§ Task to complete: Whenever the word "Coupe" turns up in a line below, that line should be copied.

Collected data

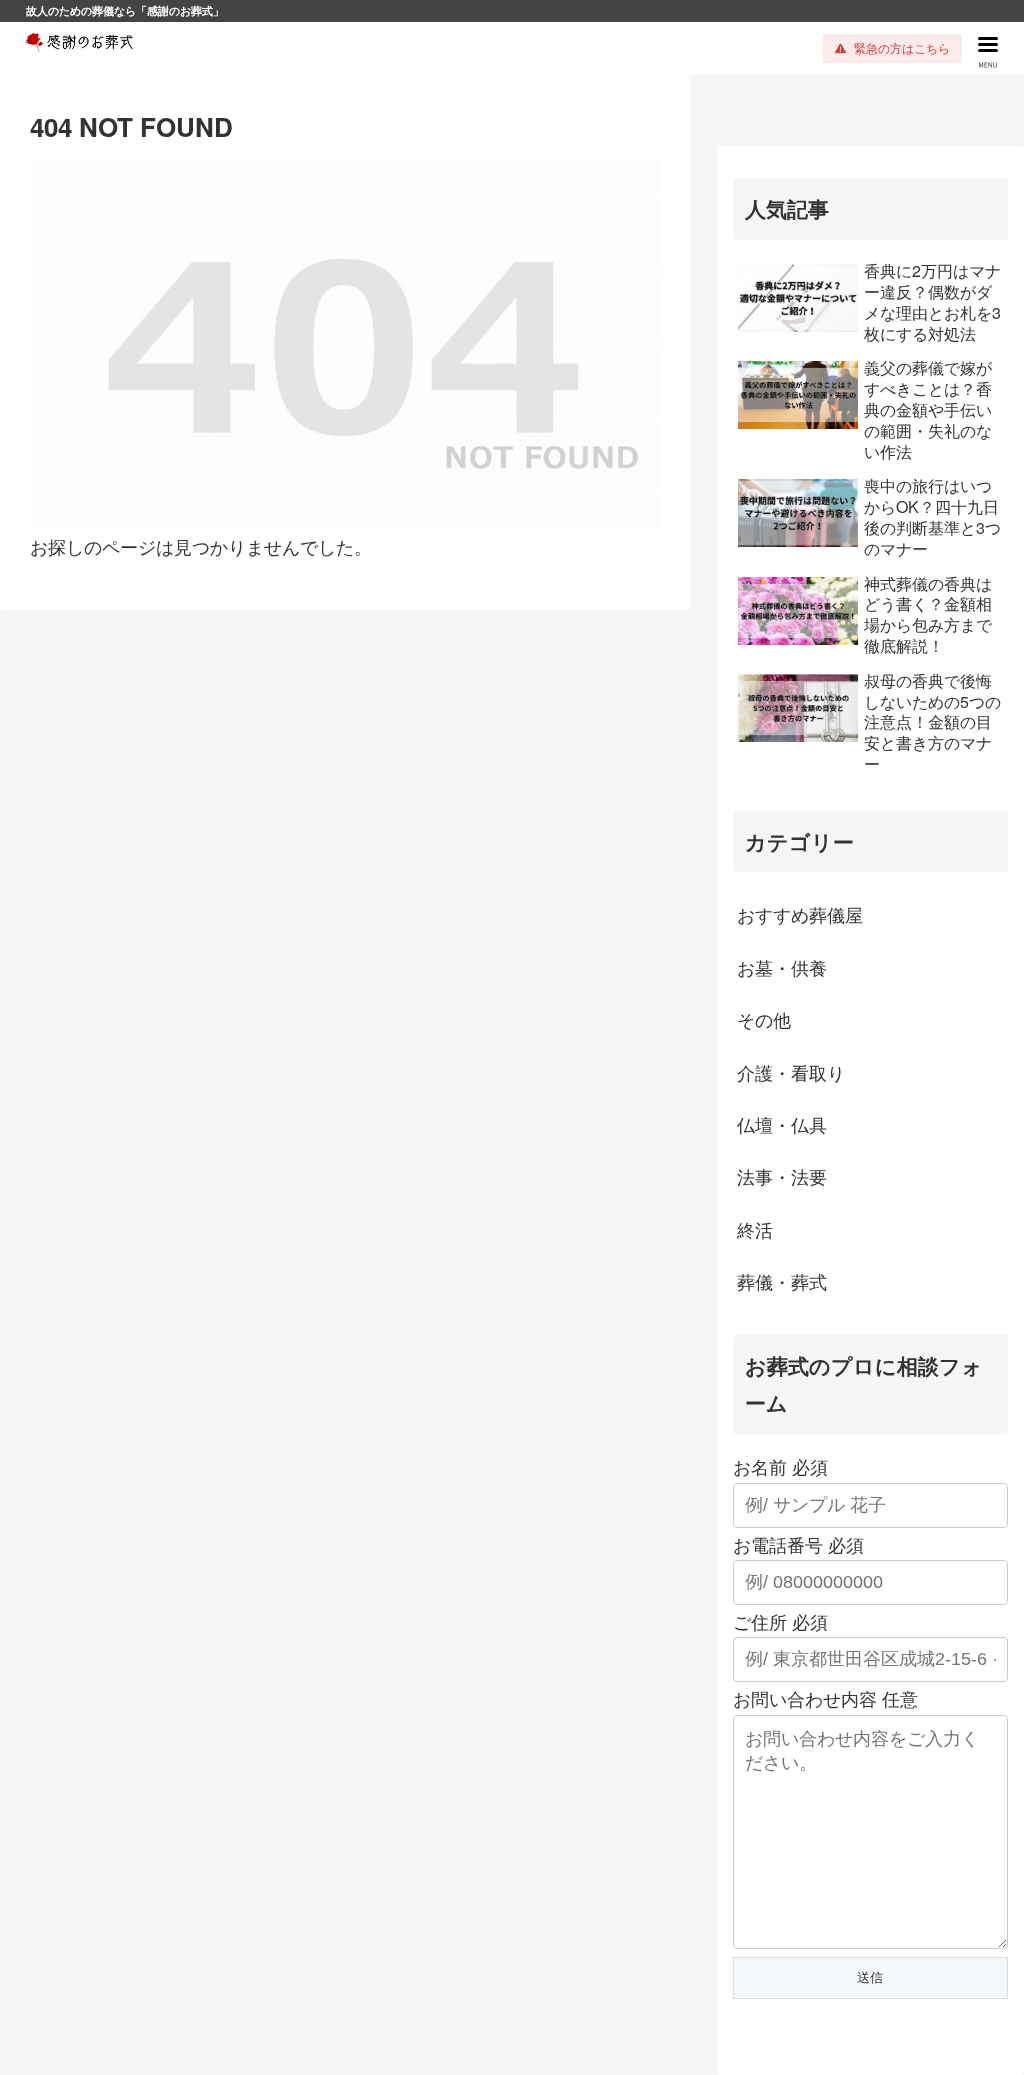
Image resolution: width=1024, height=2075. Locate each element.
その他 (764, 1019)
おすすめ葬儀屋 (800, 914)
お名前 (780, 1466)
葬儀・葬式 (782, 1281)
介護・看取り (791, 1072)
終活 (755, 1229)
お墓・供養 (782, 967)
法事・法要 (782, 1176)
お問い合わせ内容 (825, 1698)
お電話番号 (798, 1544)
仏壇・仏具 (782, 1124)
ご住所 (780, 1621)
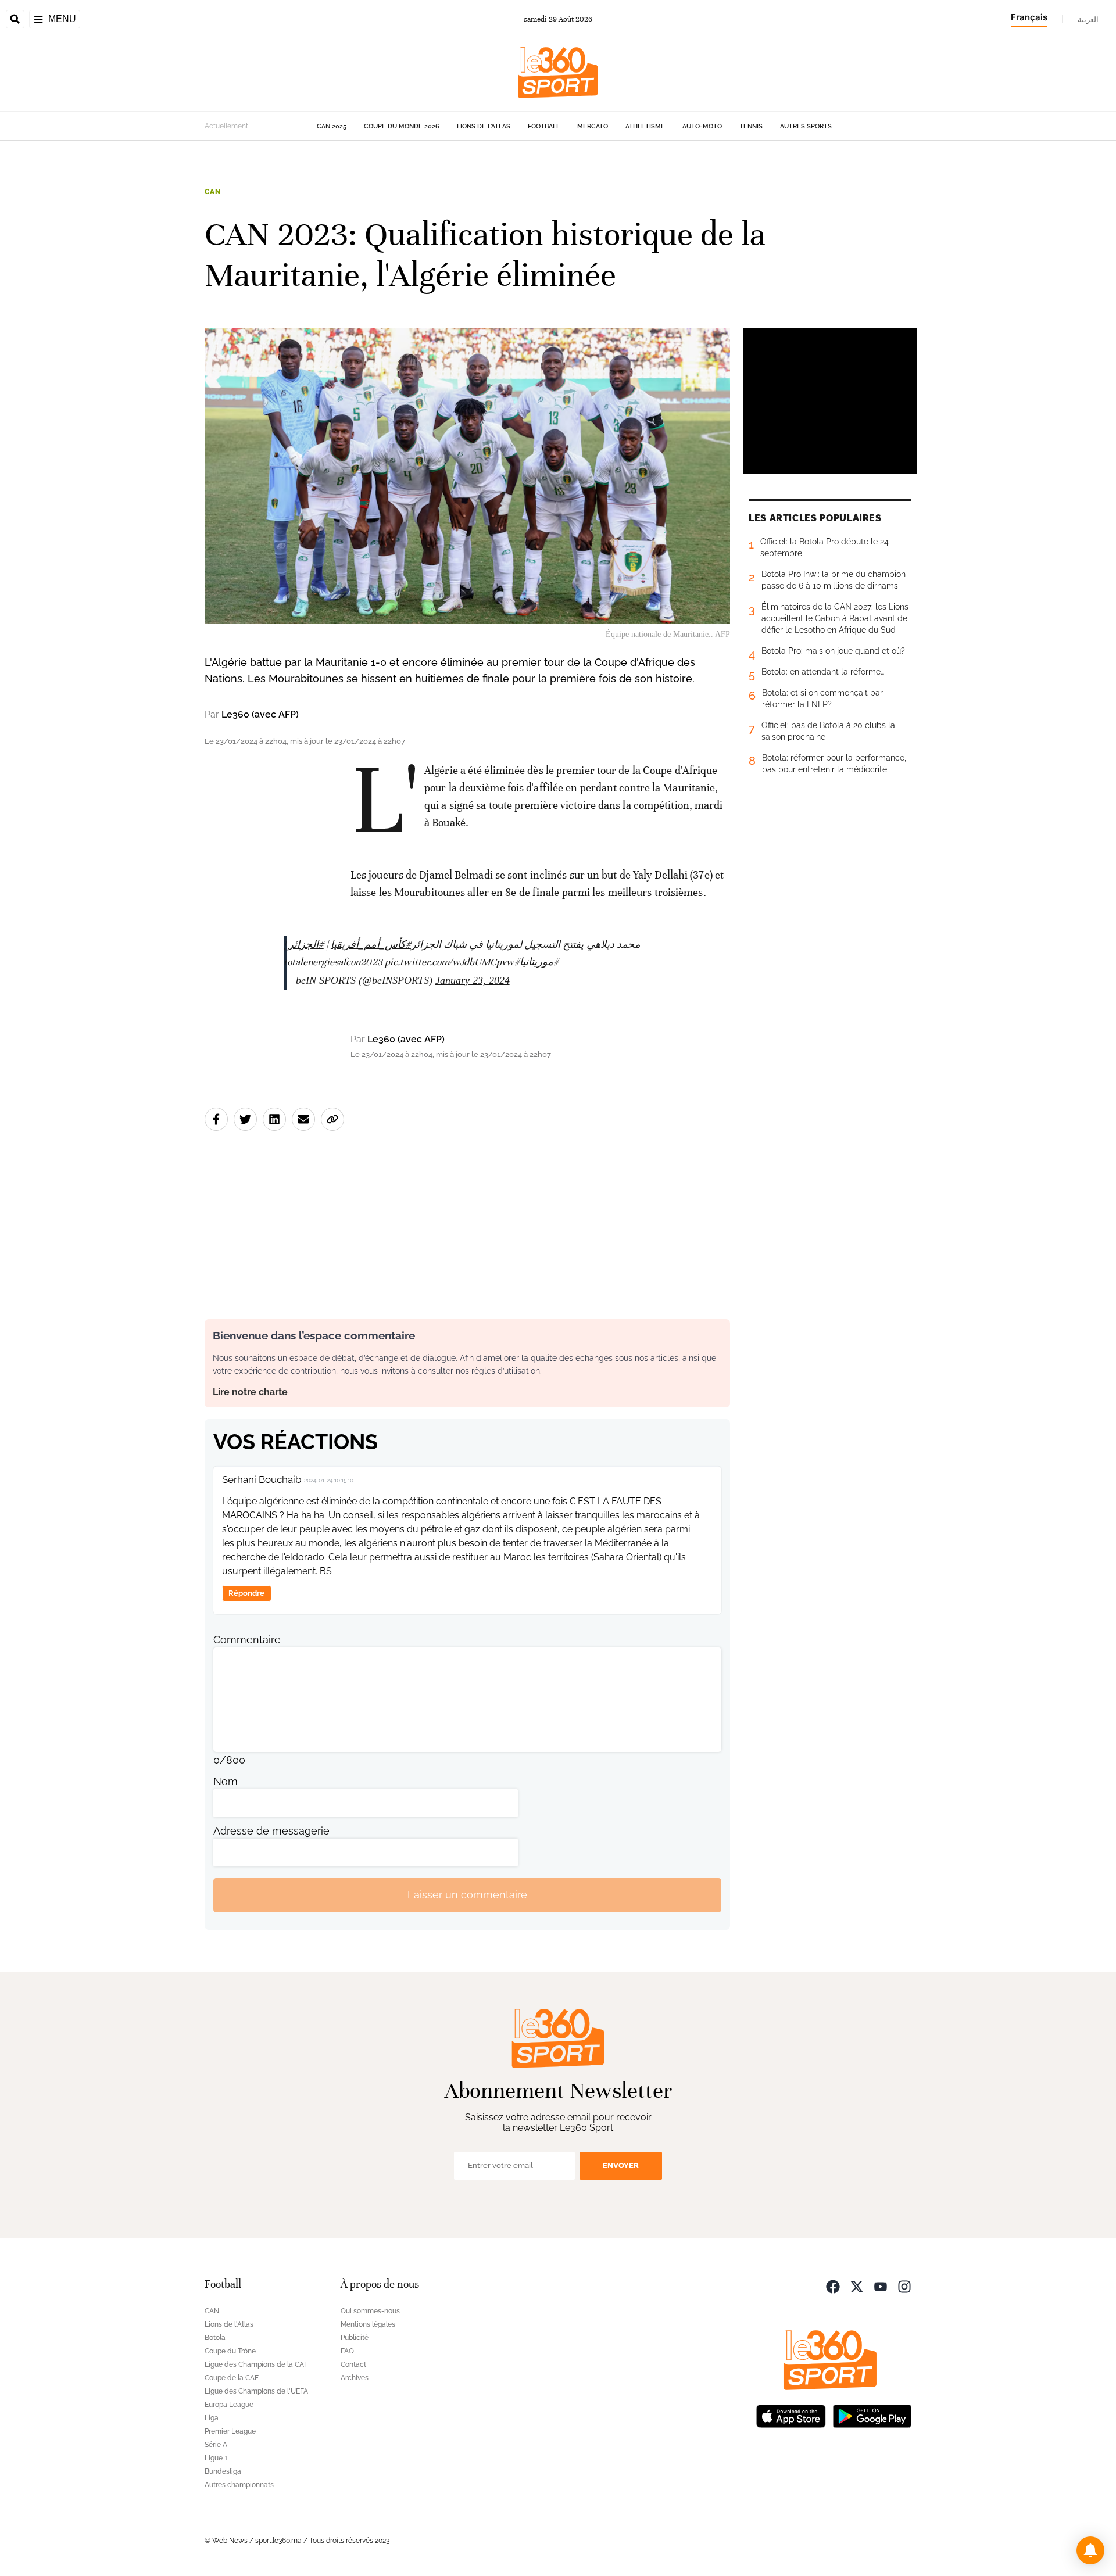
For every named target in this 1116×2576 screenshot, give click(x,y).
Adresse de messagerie (271, 1831)
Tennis (751, 126)
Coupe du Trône (230, 2351)
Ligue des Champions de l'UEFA (256, 2391)
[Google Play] (871, 2415)
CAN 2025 (331, 126)
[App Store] (791, 2415)
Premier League (230, 2431)
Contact (353, 2364)
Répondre (246, 1593)
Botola (215, 2338)
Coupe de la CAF (232, 2378)
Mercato (592, 126)
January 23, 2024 (472, 980)
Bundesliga (223, 2471)
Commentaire (247, 1639)
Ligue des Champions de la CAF (256, 2364)
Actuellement (226, 126)
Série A (216, 2445)
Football (544, 126)
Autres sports (806, 126)
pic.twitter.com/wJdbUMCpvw (449, 962)
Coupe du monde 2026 (401, 126)
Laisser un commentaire (467, 1895)
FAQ (347, 2351)
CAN (213, 192)
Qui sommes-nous (370, 2311)
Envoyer (621, 2165)
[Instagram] (904, 2285)
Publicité (355, 2338)
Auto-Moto (702, 126)
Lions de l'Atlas (483, 126)
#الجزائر (306, 944)
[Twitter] (857, 2286)
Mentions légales (368, 2324)
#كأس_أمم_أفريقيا (371, 944)
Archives (355, 2378)
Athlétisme (645, 126)
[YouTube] (881, 2286)
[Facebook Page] (833, 2286)
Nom (225, 1781)
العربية (1088, 19)
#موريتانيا (539, 962)
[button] (1090, 2550)
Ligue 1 (216, 2458)
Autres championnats (239, 2485)
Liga (212, 2418)
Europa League (229, 2405)
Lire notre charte (250, 1392)
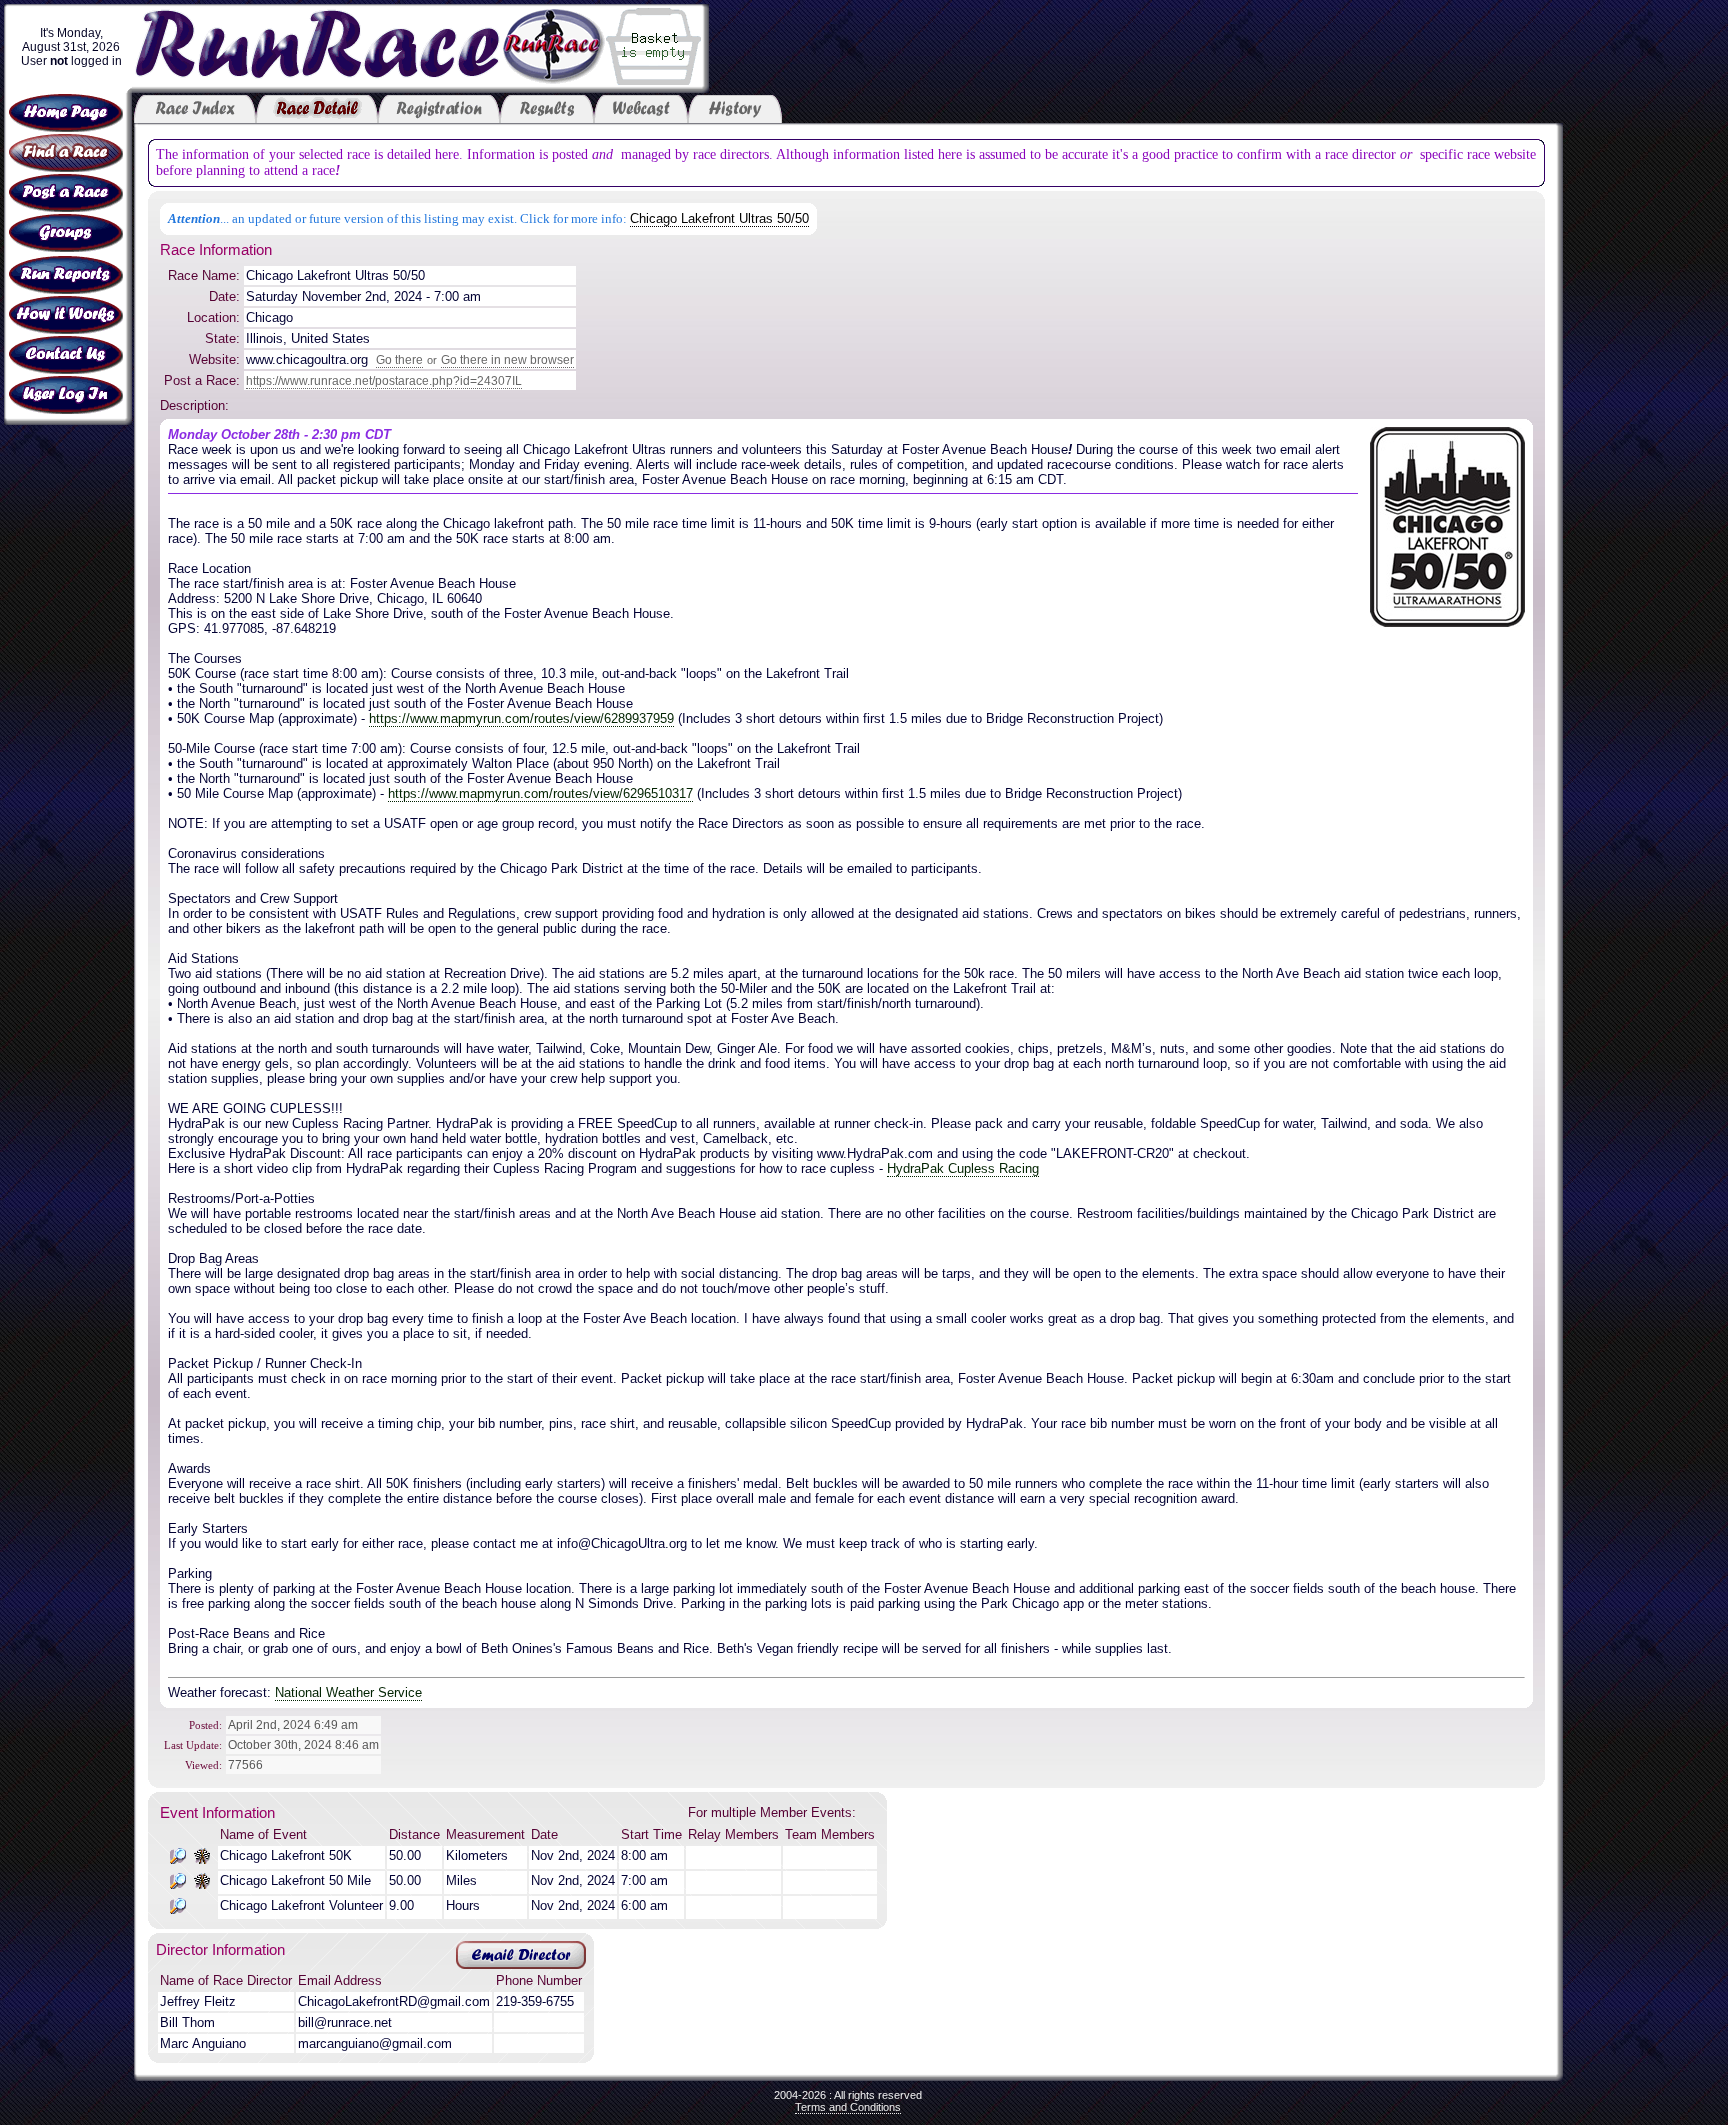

§ Written solution:
Coupe du Trône (230, 2351)
Coupe de la CAF (232, 2378)
Coupe du monde 2026 (401, 126)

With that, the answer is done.